Distributed real-time systems increase in size an complexity, and the nodes in such systems become difficult to implement and test. In particular, communication for synchronization of shared information in groups of nodes becomes complex to manage. Several authors have proposed to using a distributed database as a communication subsystem, to off-load database applications from explicit communication. This lets the task for information dissemination be done by the replication mechanisms of the database. With increasingly larger systems, however, there is a need for managing the scalability for such database approach. Furthermore, timeliness for database clients requires predictable resource usage, and scalability requires bounded resource usage in the database system. Thus, predictable resource management is an essential function for realizing timeliness in a large scale setting.

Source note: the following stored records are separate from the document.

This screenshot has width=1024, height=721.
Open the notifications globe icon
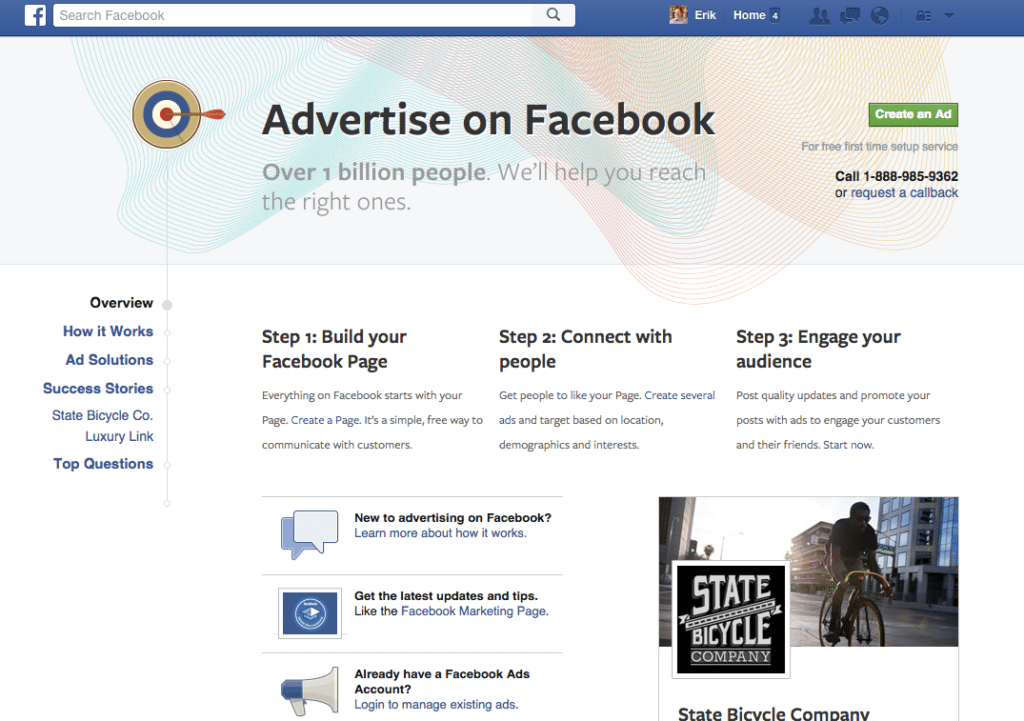point(880,15)
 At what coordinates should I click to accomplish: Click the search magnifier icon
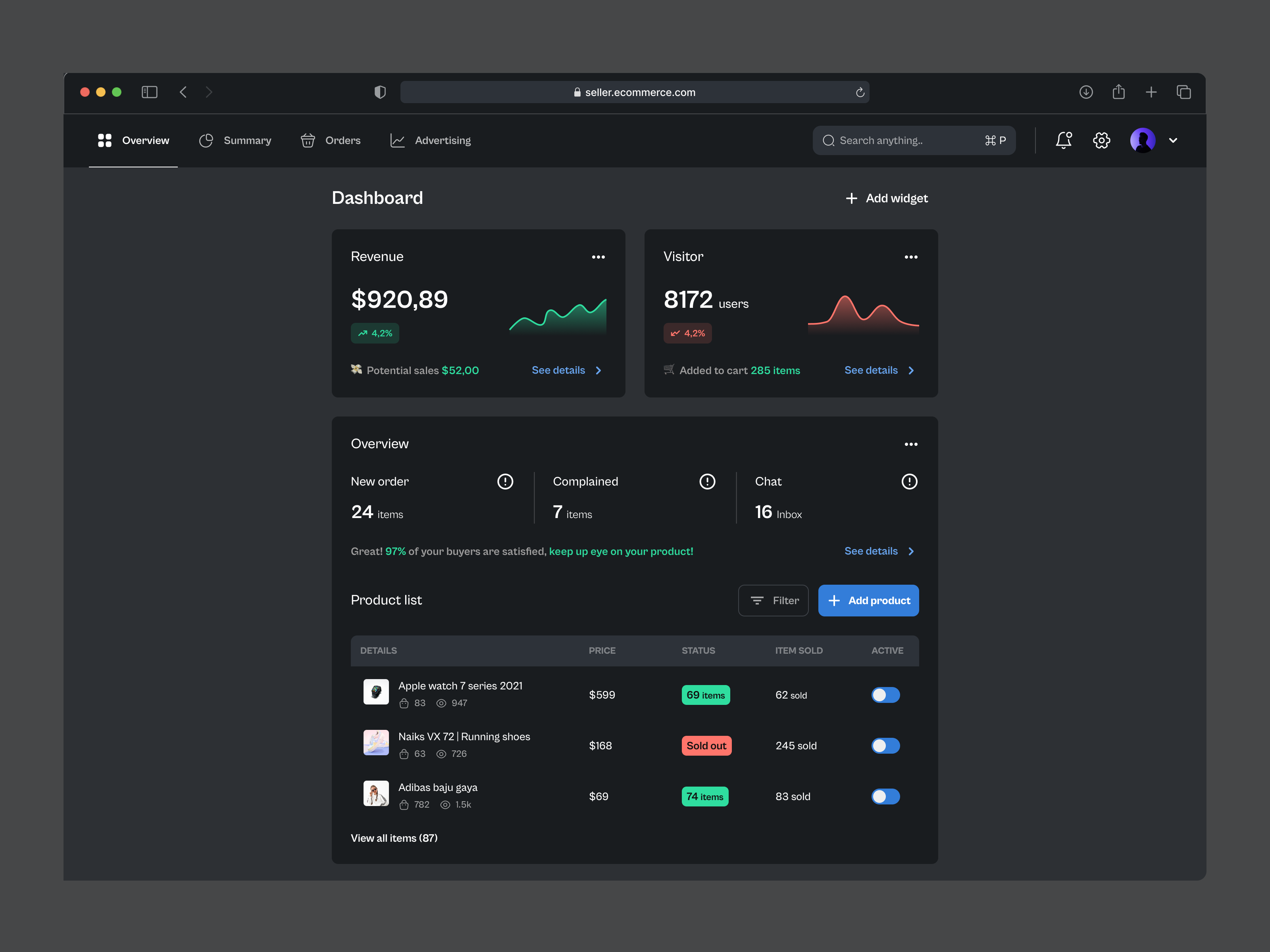(829, 140)
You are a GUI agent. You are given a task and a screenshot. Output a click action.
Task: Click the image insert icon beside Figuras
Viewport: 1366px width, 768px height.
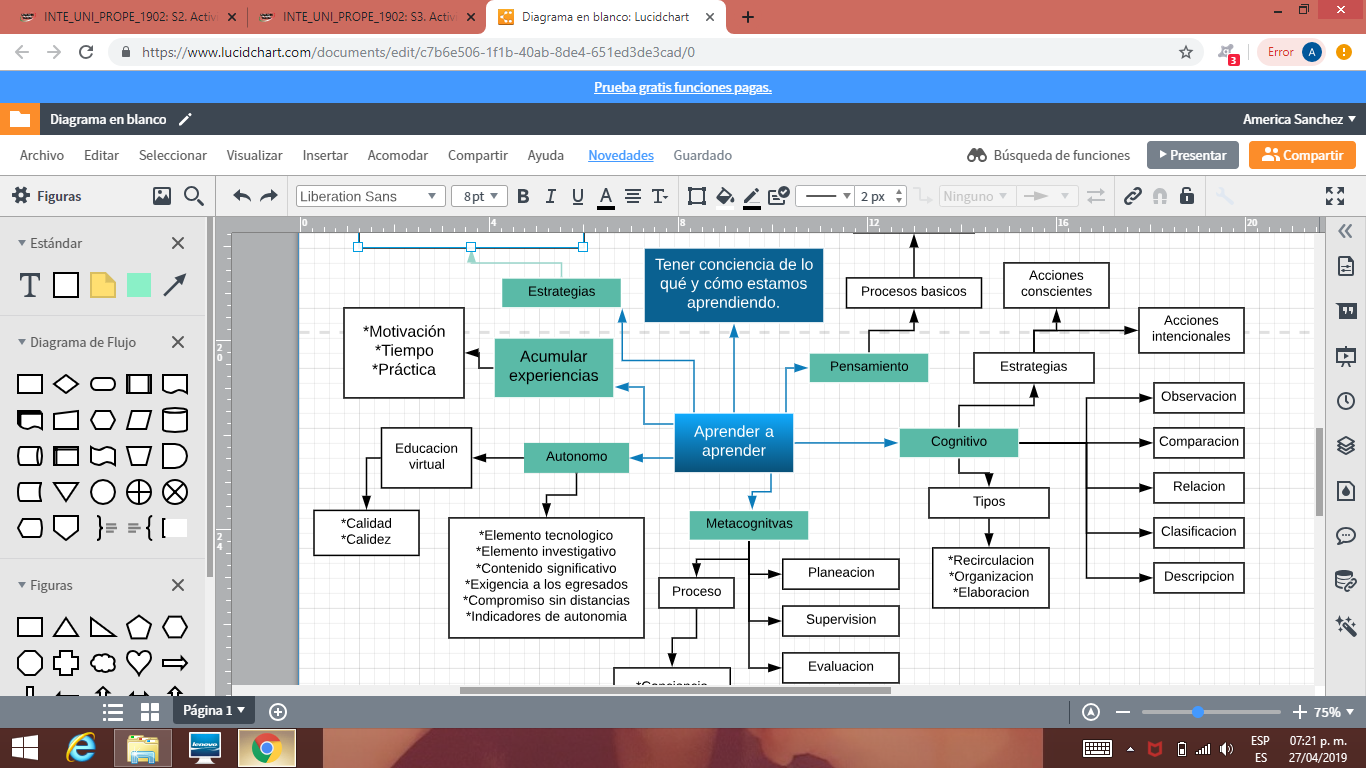[162, 196]
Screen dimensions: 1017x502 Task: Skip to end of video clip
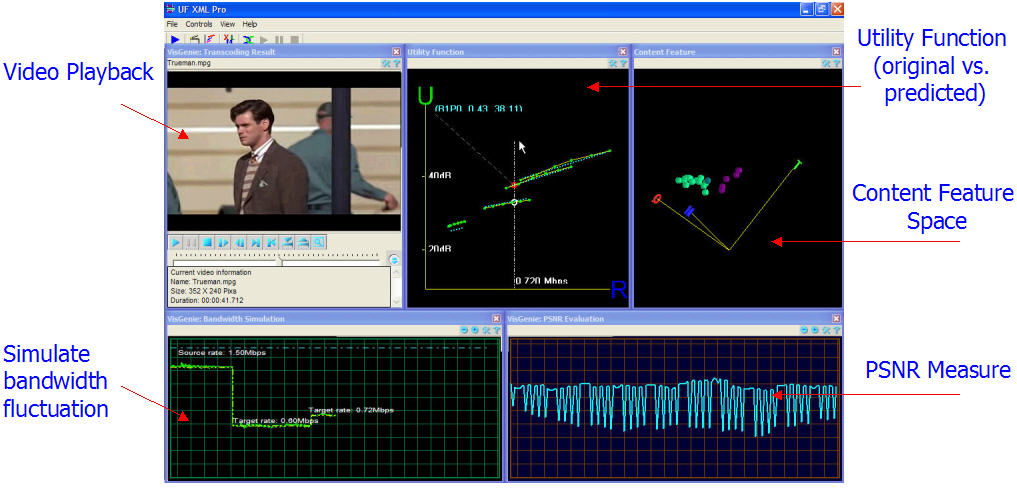(256, 242)
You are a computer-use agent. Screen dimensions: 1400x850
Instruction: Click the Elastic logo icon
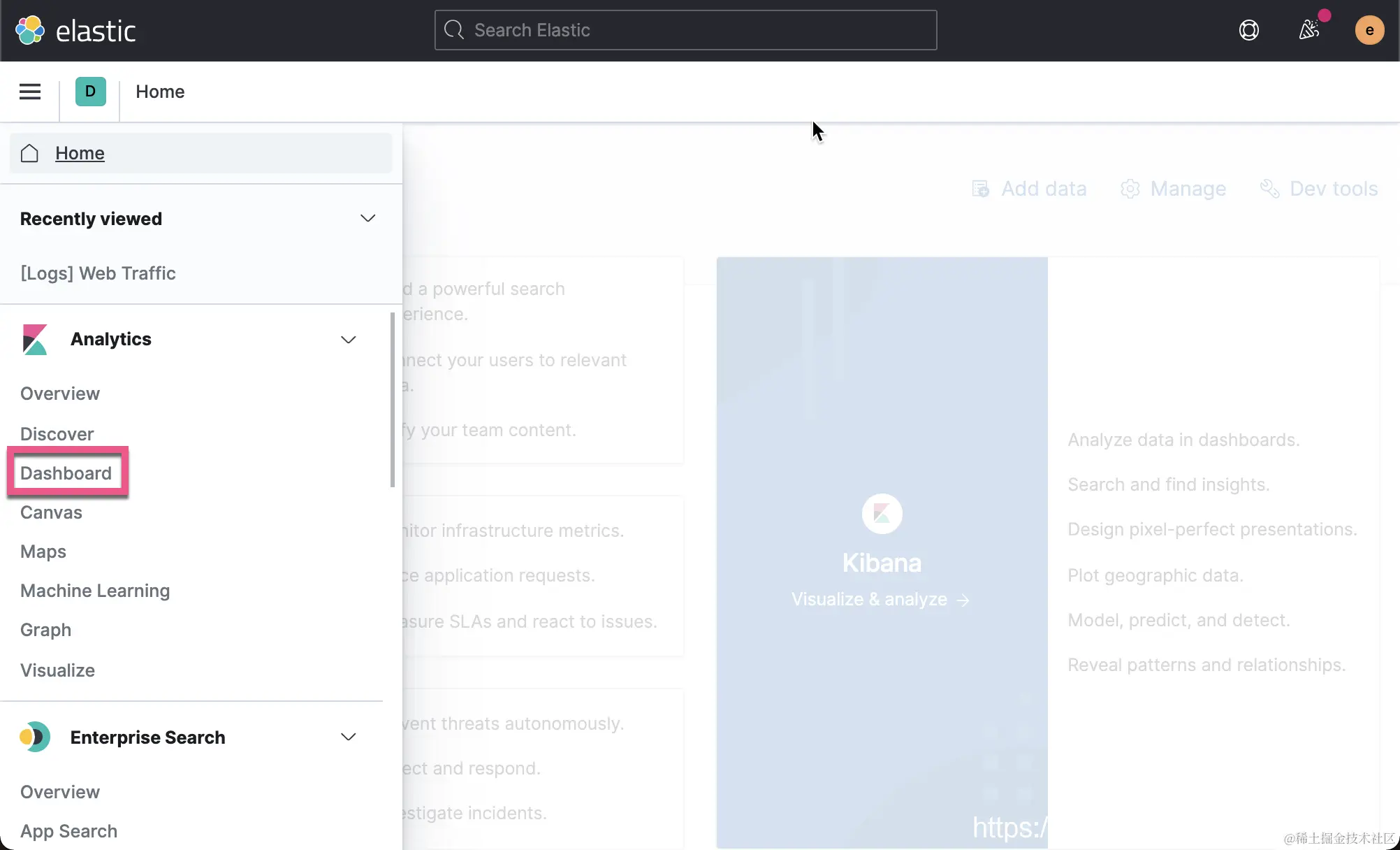(x=29, y=30)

We discuss scalability problems and methods for distributed real-time databases in the context of the DeeDS database prototype. Here, all transactions can be executed timely at the local node due to main memory residence, full replication and detached replication of updates. Full replication contributes to timeliness and availability, but has a high cost in excessive usage of bandwidth, storage, and processing, in sending all updates to all nodes regardless of updates will be used there or not. In particular, unbounded resource usage is an obstacle for building large scale distributed databases. For many application scenarios it can be assumed that most of the database is shared by only a limited number of nodes. Under this assumption it is reasonable to believe that the degree of replication can be bounded, so that a bound also can be set on resource usage.

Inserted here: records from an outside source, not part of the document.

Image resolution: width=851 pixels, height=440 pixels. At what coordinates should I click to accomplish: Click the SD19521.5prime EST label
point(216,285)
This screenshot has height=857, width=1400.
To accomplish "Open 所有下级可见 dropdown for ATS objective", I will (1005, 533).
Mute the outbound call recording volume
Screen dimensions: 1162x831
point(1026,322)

The thesis proposal identifies and elaborates research problems for bounding resource usage in large scale distributed real-time databases. One objective is to bound resource usage by taking advantages of pre-specified data needs, but also by detecting unspecified data needs and adapting resource management accordingly. We elaborate and evaluate the concept of virtual full replication, which provides an image of a fully replicated database to database clients. It makes data objects available where needed, while fulfilling timeliness and consistency requirements on the data.

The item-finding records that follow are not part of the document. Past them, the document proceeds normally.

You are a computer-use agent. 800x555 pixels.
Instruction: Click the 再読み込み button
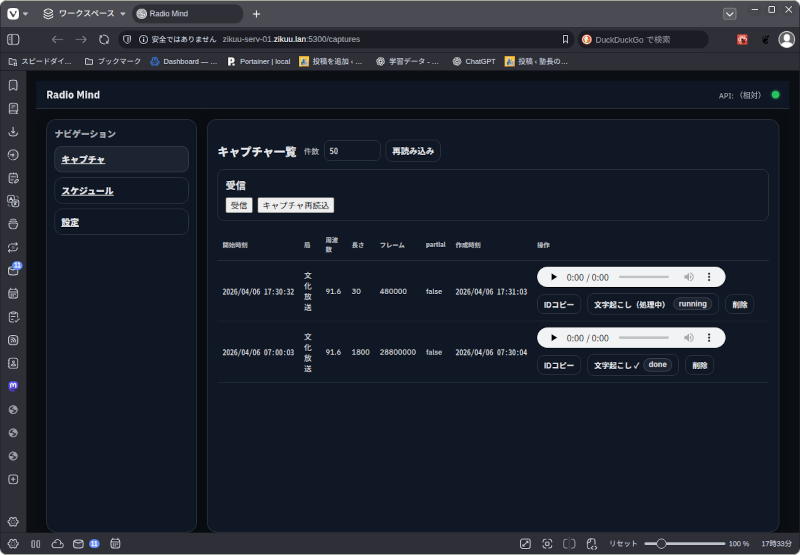[x=413, y=151]
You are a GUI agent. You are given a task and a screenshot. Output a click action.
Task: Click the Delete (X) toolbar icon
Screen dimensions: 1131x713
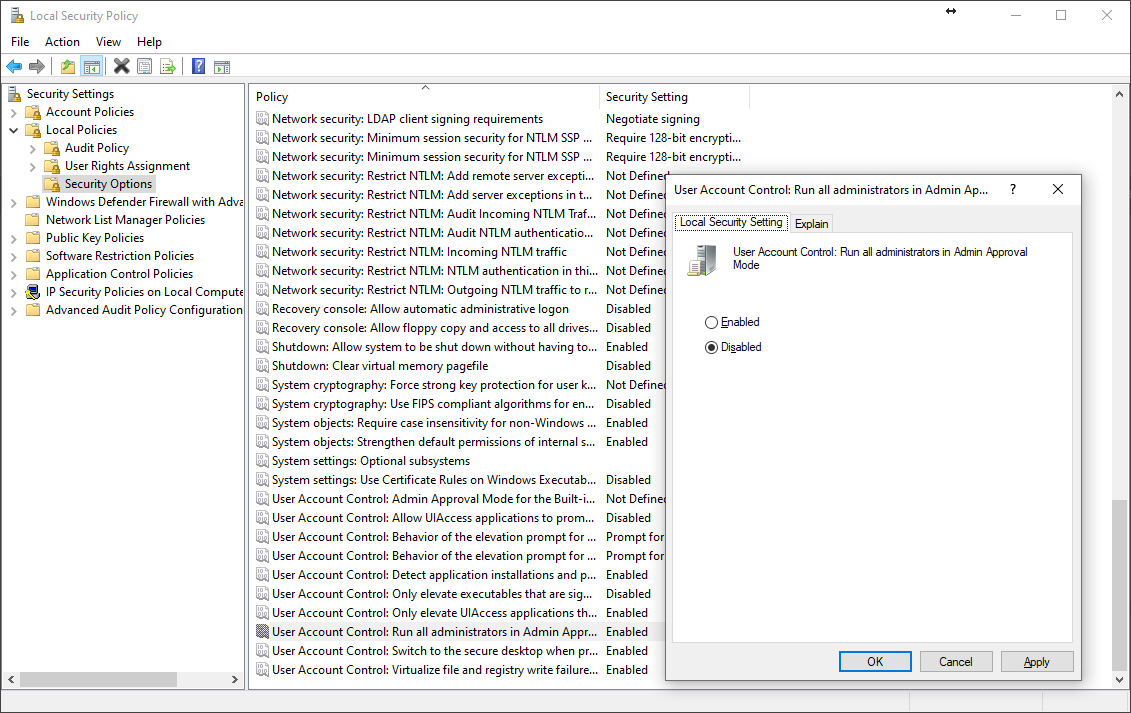click(121, 67)
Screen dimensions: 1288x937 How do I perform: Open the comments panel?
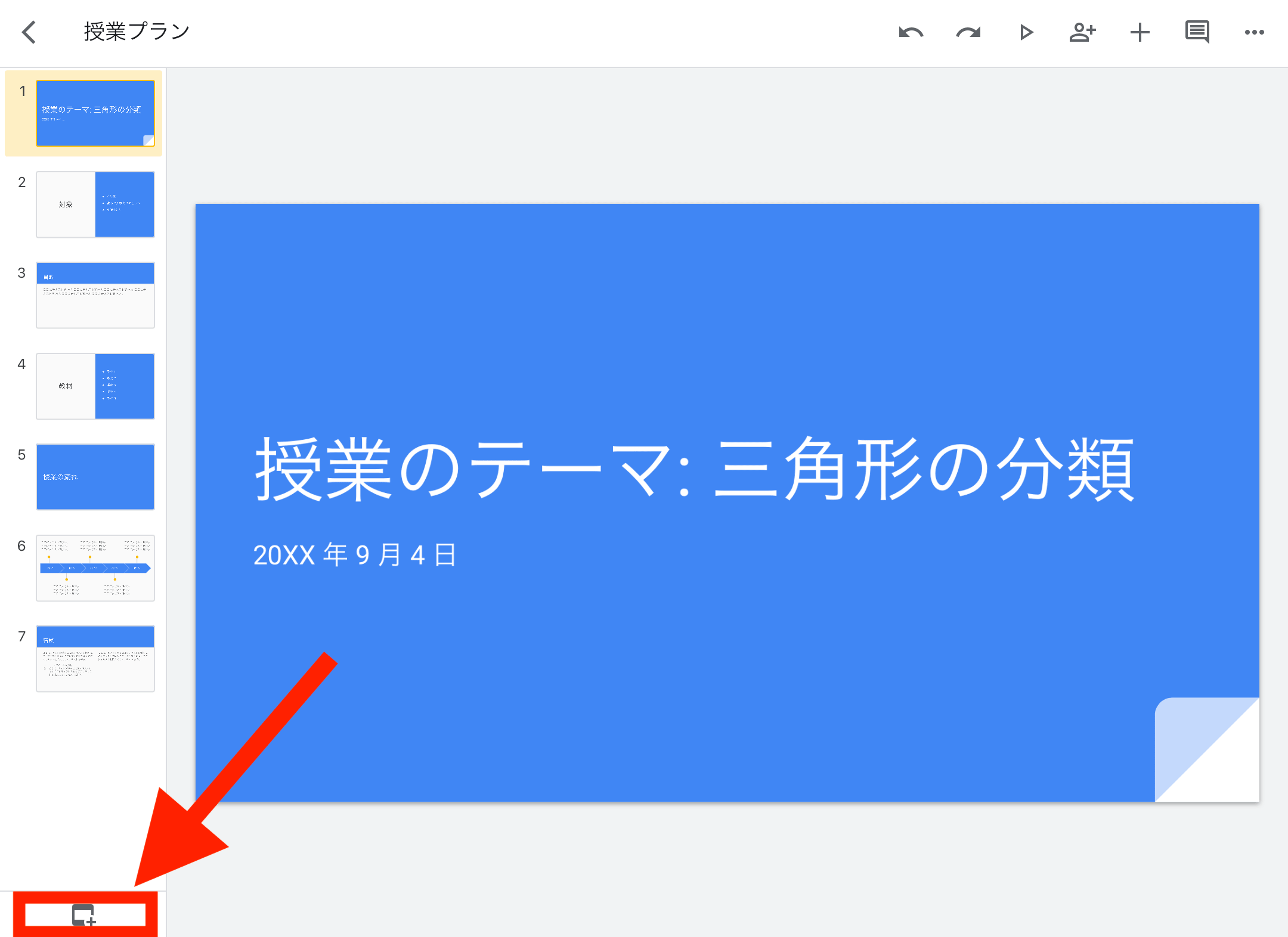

In the first part of our work, virtual full replication makes data available where needed by taking advantages of pre-specified data accesses to the distributed database. For hard real-time systems, the required data accesses are usually known since such systems need to be well specified to guarantee timeliness. However, there are many applications where a specification of data accesses can not be done before execution. The second part of our work extends virtual full replication to be used with such applications. By detecting new and changed data accesses during execution and adapt database replication, virtual full replication can continuously provide the image of full replication while preserving scalability.
One of the objective of the thesis work is to quantify scalability in the database context, so that actual benefits and achievements can be evaluated. Further, we find out the conditions for setting bounds on resource usage for scalability, under both static and dynamic data requirements.